Without the massive waste, the fossil fuel age could last a lot longer.
The EIA says that lighting now only consumes about 13.5 percent of the energy in residential and commercial buildings in the U.S. Converting from incandescent to LED in residences should not take more than a few years, given the short life of incandescent bulbs. Commercial space which has been lit with fluorescent tubes for decades will take longer but there again, the savings will be substantial.
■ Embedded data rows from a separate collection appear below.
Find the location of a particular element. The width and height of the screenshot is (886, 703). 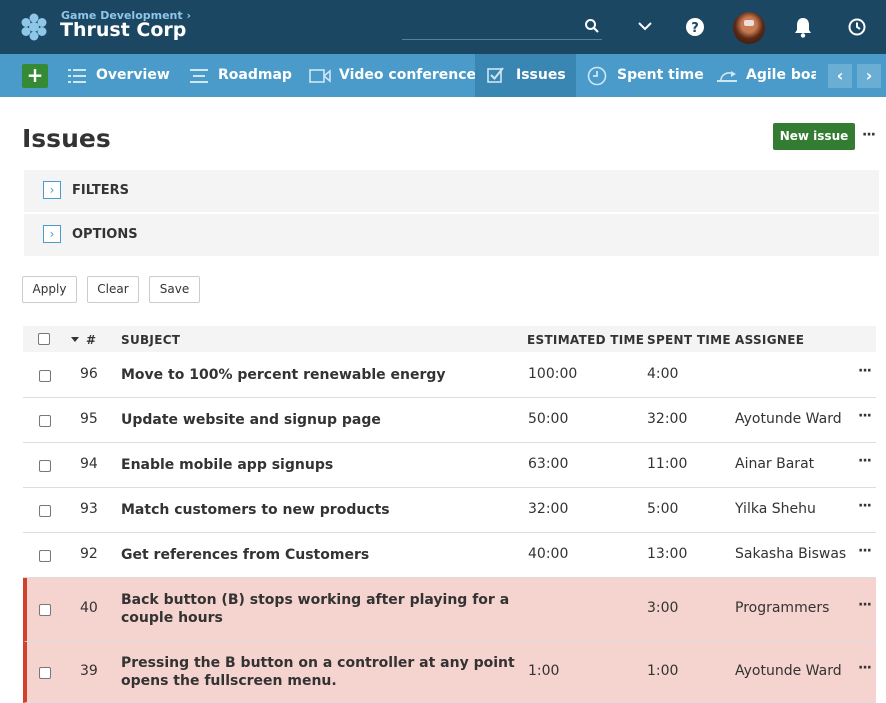

issue-spent-time: 32:00 is located at coordinates (667, 419).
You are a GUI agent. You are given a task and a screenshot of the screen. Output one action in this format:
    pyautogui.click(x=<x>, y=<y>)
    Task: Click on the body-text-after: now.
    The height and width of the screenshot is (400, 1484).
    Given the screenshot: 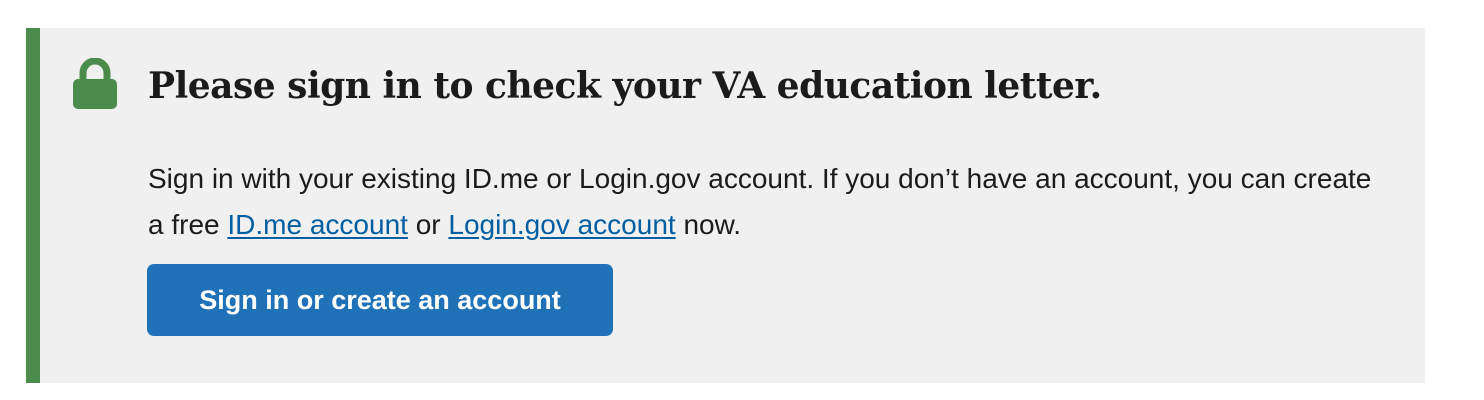 What is the action you would take?
    pyautogui.click(x=708, y=224)
    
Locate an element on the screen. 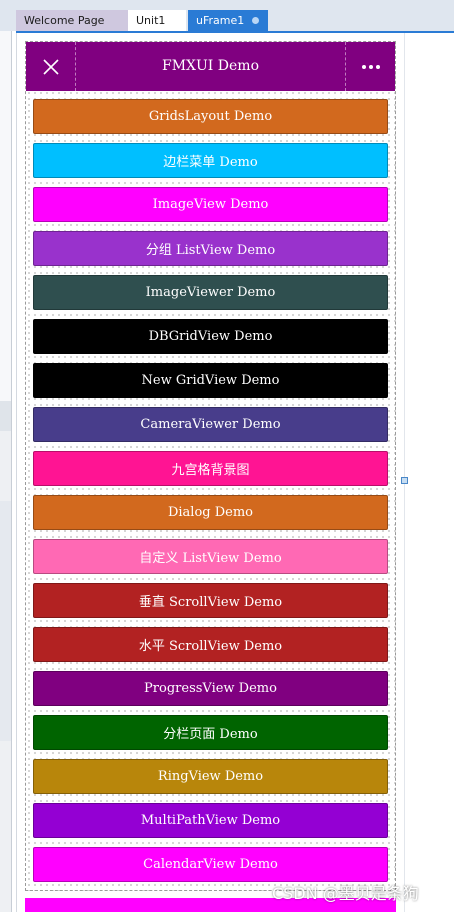 The image size is (454, 912). resize-handle is located at coordinates (404, 480).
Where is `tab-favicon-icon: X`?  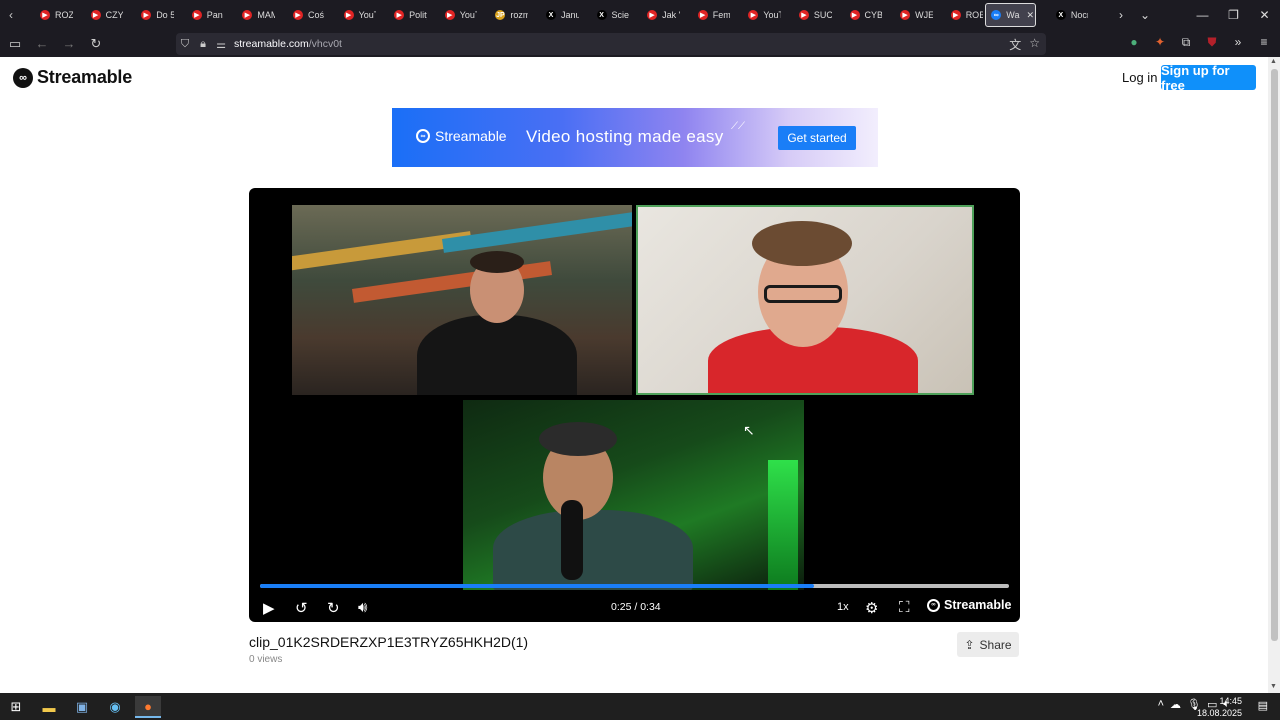 tab-favicon-icon: X is located at coordinates (1060, 15).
The people at Volkswagen will announce a single seat electric powered car. A preview given last week reveals that the car will have a relatively small 5.3 KWh lithium-ion battery and be made mostly of aluminum. The car will have a range of only 40 miles, but given its size and battery size, which is only a third that of GM's Volt, should be relatively inexpensive to buy and operate. The important message is that Volkswagen, with government backing, could soon be producing a relatively inexpensive car that will handle the commuting and shopping needs for most of us while using very little petroleum and not much electricity either.
Most of us recoil at the notion of a single seat car that does not have the flexibility to drive everybody, everywhere, at any time. Cheap gasoline has so conditioned us to this mindset that we do not acknowledge the massive waste involved in large cars moving only one person most of the time. If 75 percent of our travel was done without the waste of the single person in a multi-person automobile, the fossil fuel age would last a lot longer.
Tom Whipple is a retired government analyst and has been following the peak oil issue for several years.